Cell membrane fluidity changes and membrane undulations observed using a laser scattering technique.

Abstract

Local transversal micromotions of cell membranes have been reported. These may provide the physical basis for changes in membrane fluidity. In this study, tissue scattering properties are used to measure the magnitude of transversal micromotions under varying stimuli. Laser light is directed at the cell surface at a low incident angle of 12 degrees so that reflected or refracted light does not enter the microscope objective. Scattered light showed strong low-frequency intensity fluctuations with random-walk behavior. Fluctuations were quantified by the median coefficient of variation over the entire observed cell area.
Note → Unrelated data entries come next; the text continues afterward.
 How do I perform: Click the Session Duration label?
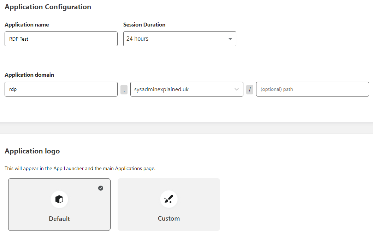click(144, 25)
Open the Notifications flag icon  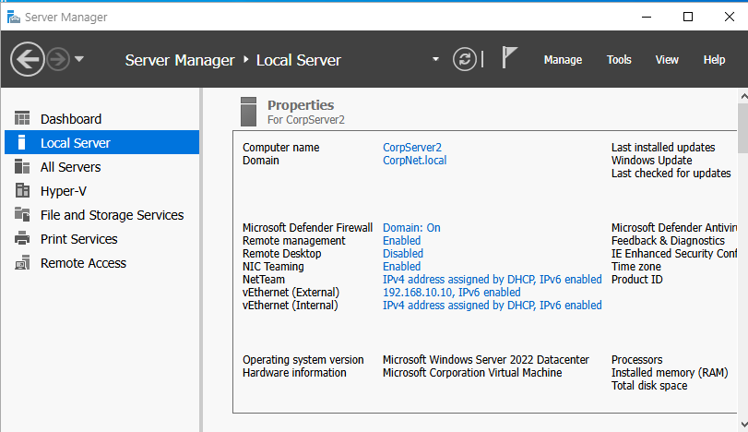click(509, 59)
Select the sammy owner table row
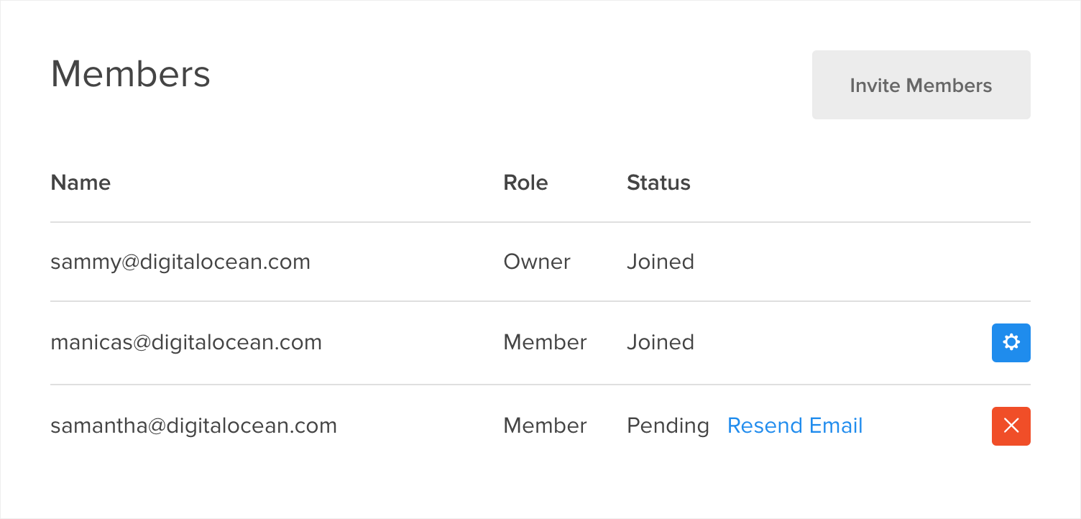Viewport: 1081px width, 519px height. tap(541, 262)
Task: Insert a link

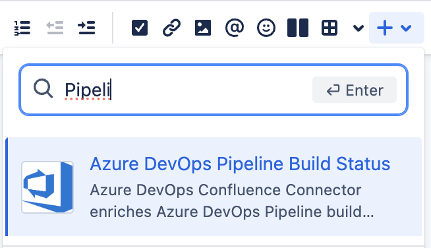Action: tap(171, 28)
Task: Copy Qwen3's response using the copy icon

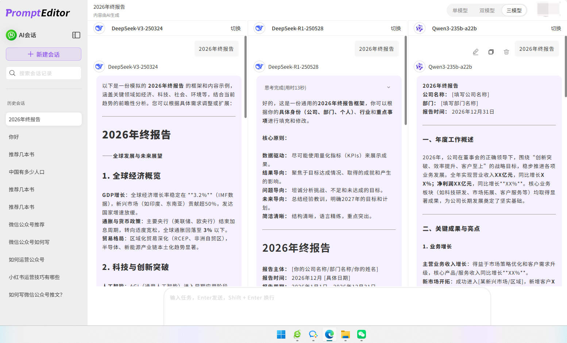Action: point(491,52)
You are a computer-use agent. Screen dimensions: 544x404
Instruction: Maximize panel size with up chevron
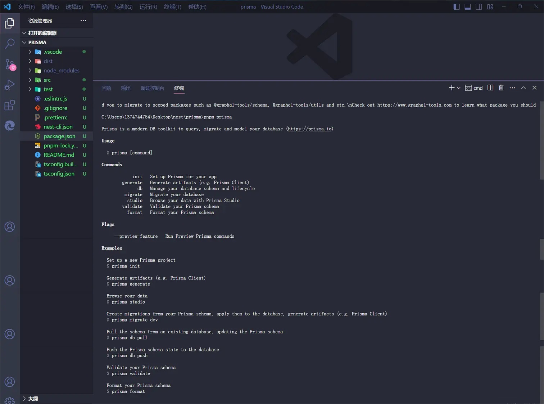coord(523,88)
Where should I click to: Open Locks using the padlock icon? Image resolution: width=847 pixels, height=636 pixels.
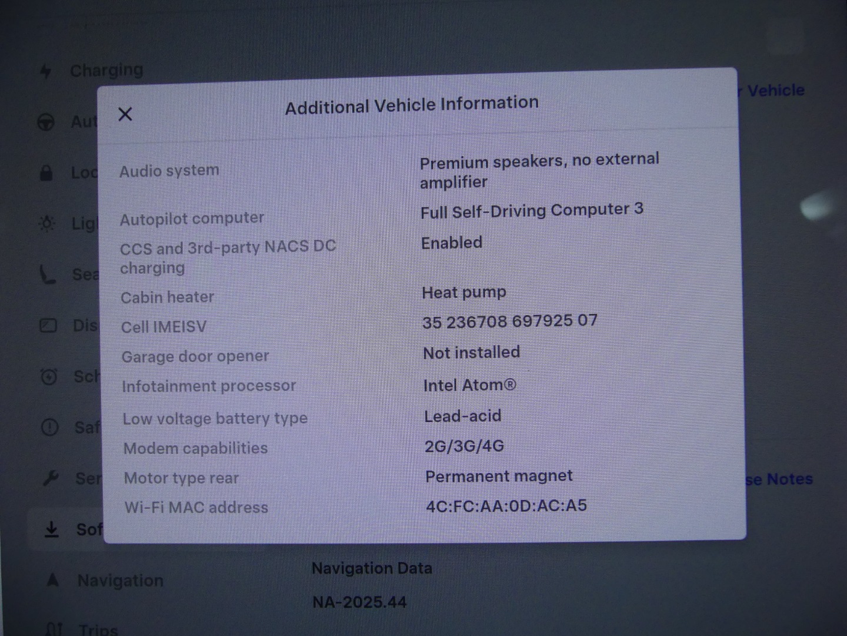tap(46, 173)
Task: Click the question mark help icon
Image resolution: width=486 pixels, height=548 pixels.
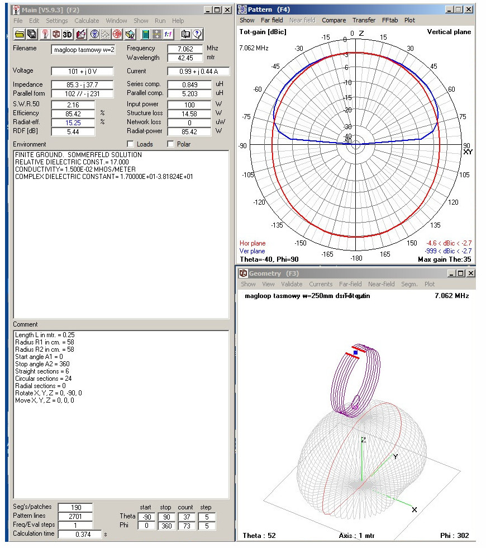Action: tap(198, 35)
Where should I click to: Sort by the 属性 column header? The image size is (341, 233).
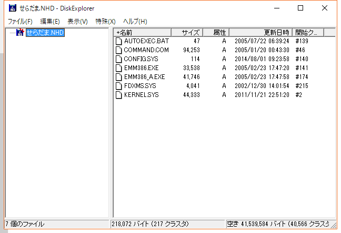pos(216,33)
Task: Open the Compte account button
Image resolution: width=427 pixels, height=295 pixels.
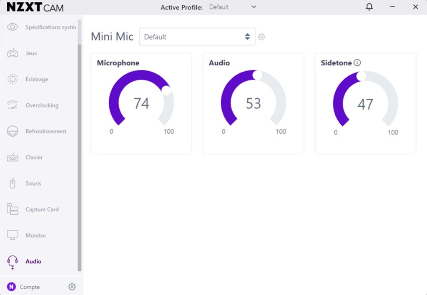Action: pos(23,287)
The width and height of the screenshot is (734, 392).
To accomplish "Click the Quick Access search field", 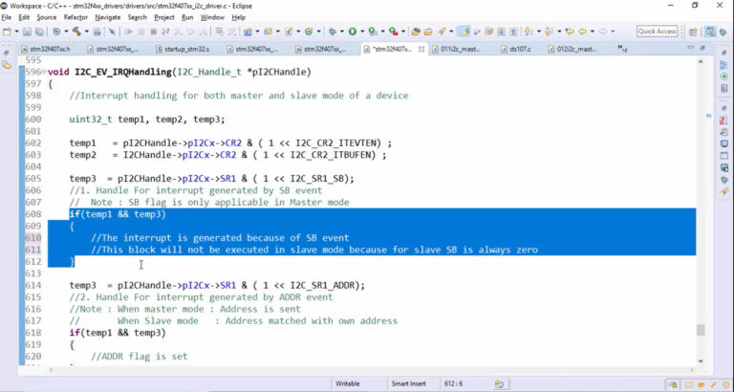I will [x=658, y=32].
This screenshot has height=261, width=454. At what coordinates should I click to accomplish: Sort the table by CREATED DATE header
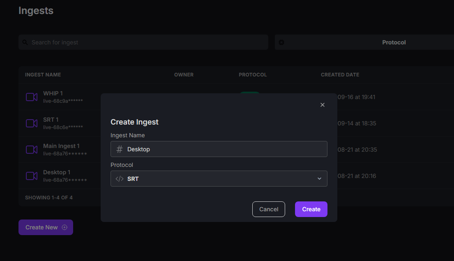[x=340, y=74]
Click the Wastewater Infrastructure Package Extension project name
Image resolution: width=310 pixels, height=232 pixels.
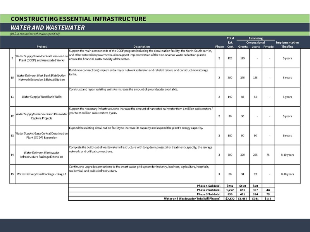pos(42,155)
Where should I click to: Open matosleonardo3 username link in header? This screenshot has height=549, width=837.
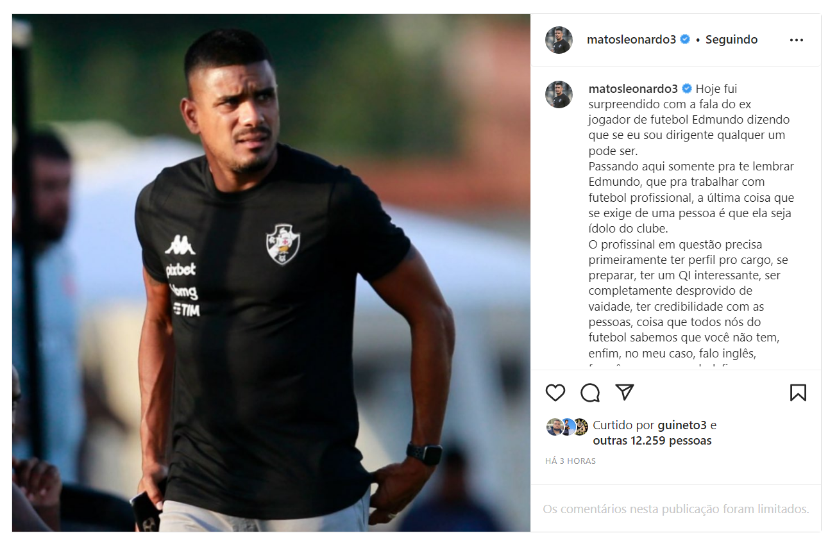632,39
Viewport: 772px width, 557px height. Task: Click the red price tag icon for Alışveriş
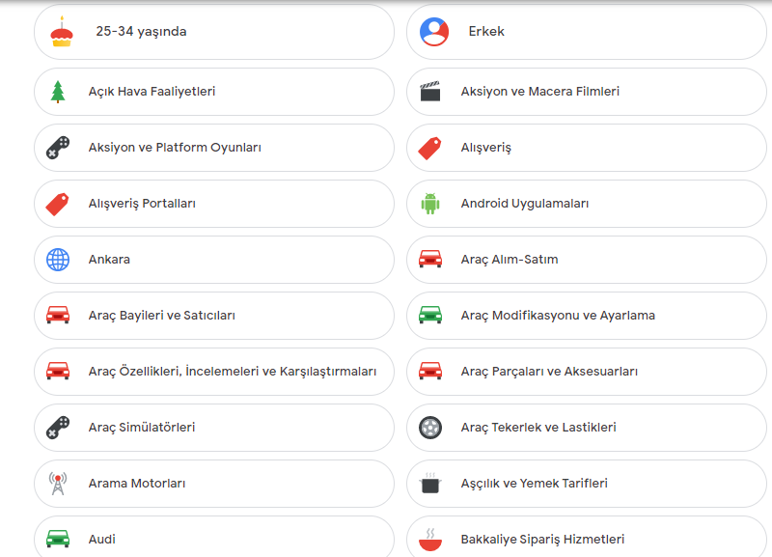point(430,148)
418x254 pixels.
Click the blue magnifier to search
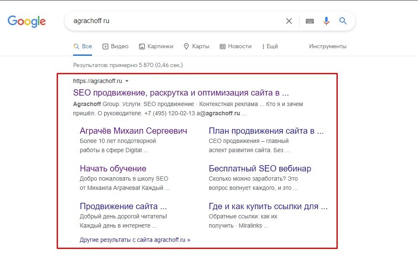[x=343, y=21]
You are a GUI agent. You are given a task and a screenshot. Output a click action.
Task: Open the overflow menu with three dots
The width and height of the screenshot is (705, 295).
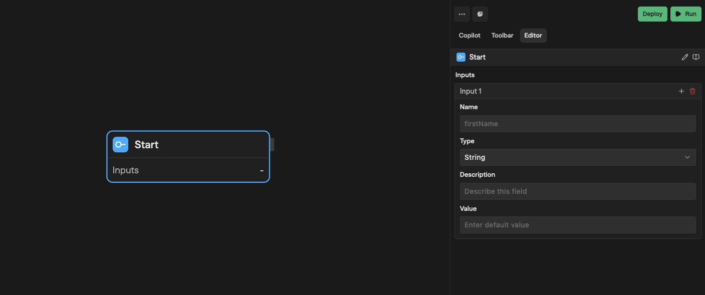coord(461,14)
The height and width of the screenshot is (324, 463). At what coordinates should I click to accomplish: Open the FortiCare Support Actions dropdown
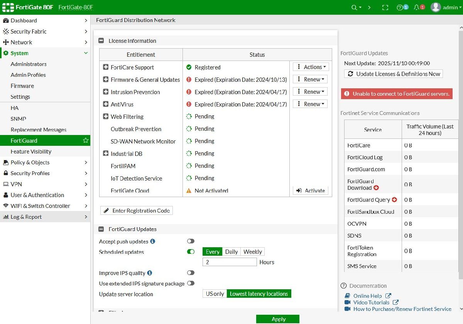(x=311, y=67)
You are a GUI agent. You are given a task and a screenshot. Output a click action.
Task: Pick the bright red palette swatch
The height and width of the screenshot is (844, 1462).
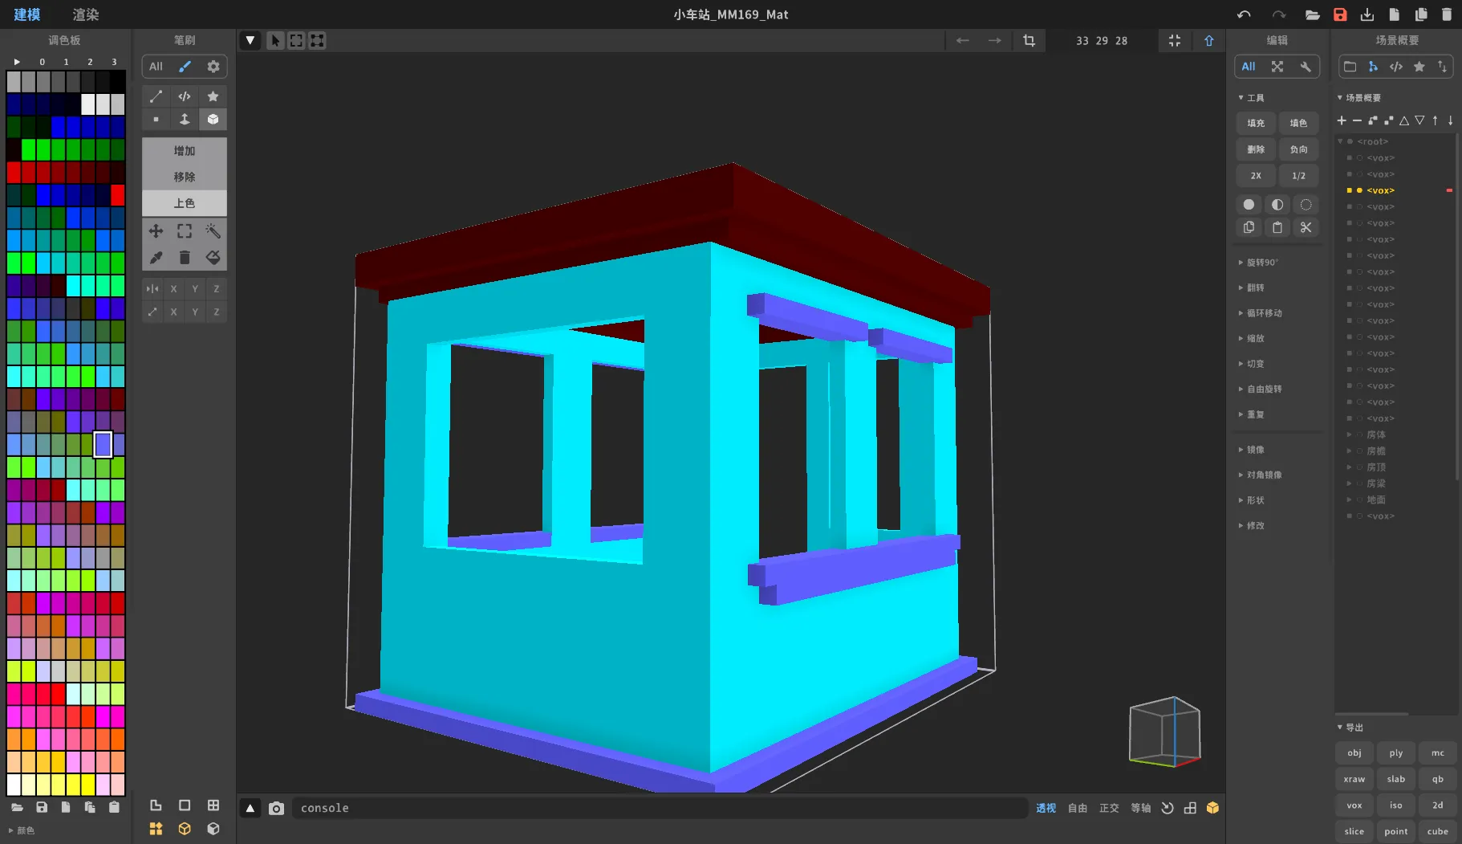pos(118,195)
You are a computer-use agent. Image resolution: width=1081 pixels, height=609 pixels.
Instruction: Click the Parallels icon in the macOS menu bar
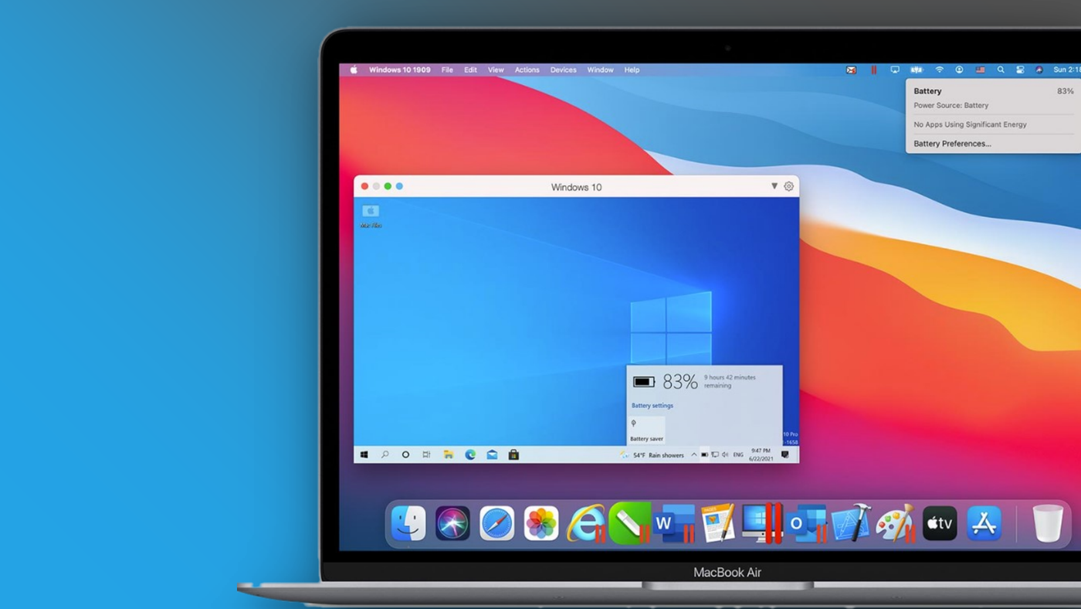873,70
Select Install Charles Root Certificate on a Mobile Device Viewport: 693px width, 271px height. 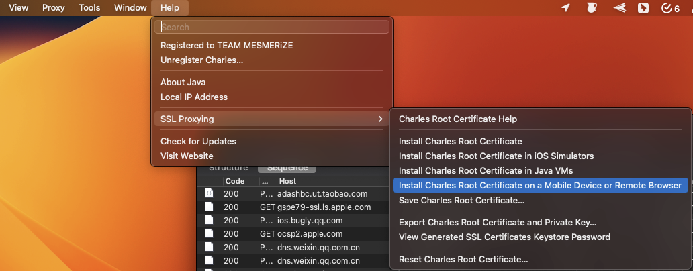pyautogui.click(x=540, y=186)
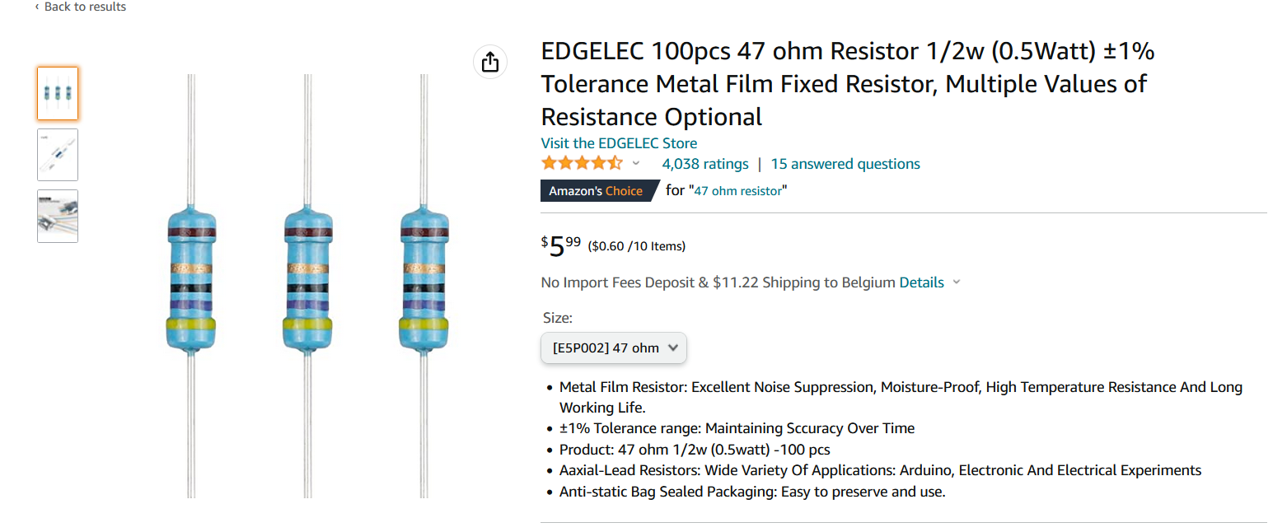Click the left resistor in the image
Viewport: 1273px width, 532px height.
coord(191,286)
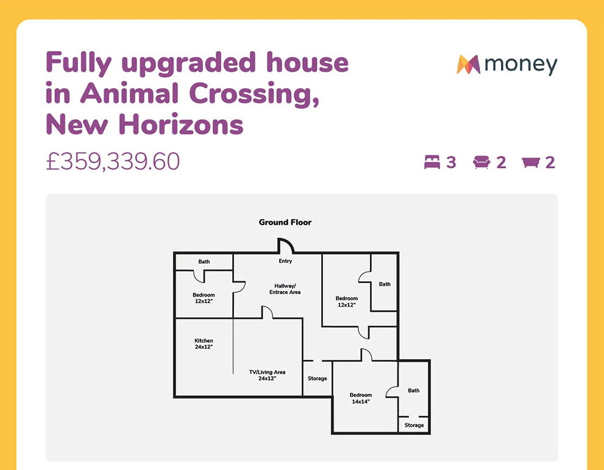Click the small Storage closet below the bath
This screenshot has height=470, width=604.
coord(414,425)
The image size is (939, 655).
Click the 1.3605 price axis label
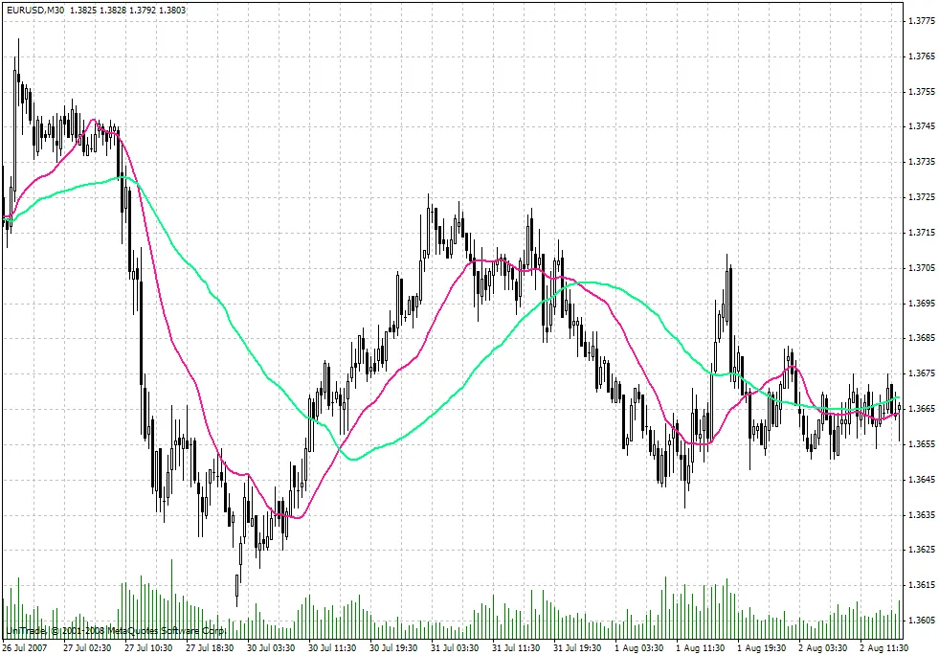921,621
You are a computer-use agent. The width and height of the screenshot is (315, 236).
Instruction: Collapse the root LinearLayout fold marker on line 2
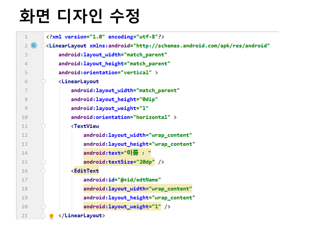pos(43,46)
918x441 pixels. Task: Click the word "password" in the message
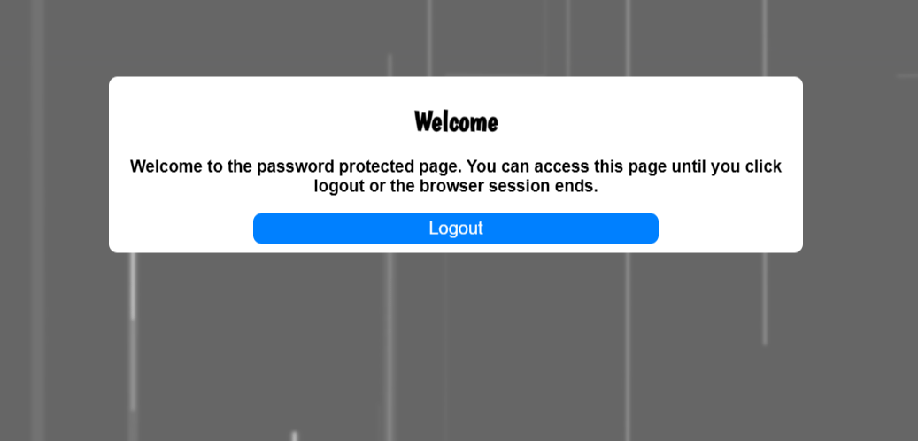coord(297,166)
Incubation of the cells with protein crosslinkers (paraformaldehyde) and metabolic suppressors (sodium azide) suppressed these fluctuations by 62 and 44%, respectively. The application of hypoosmotic media caused an increase of fluctuation magnitude by 23% (p < 0.005). Agents that increase membrane fluidity (2% ethanol and xenon) increased fluctuation magnitude by 15 and 31%, respectively (p < 0.05). Cessation of the ethanol and xenon exposure led to partial recovery of the fluctuation magnitude, which was nonsignificant for ethanol. This study shows a strong link between membrane fluidity and transversal membrane undulations and provides an important step in the understanding of the mechanosensing function of the cell membrane.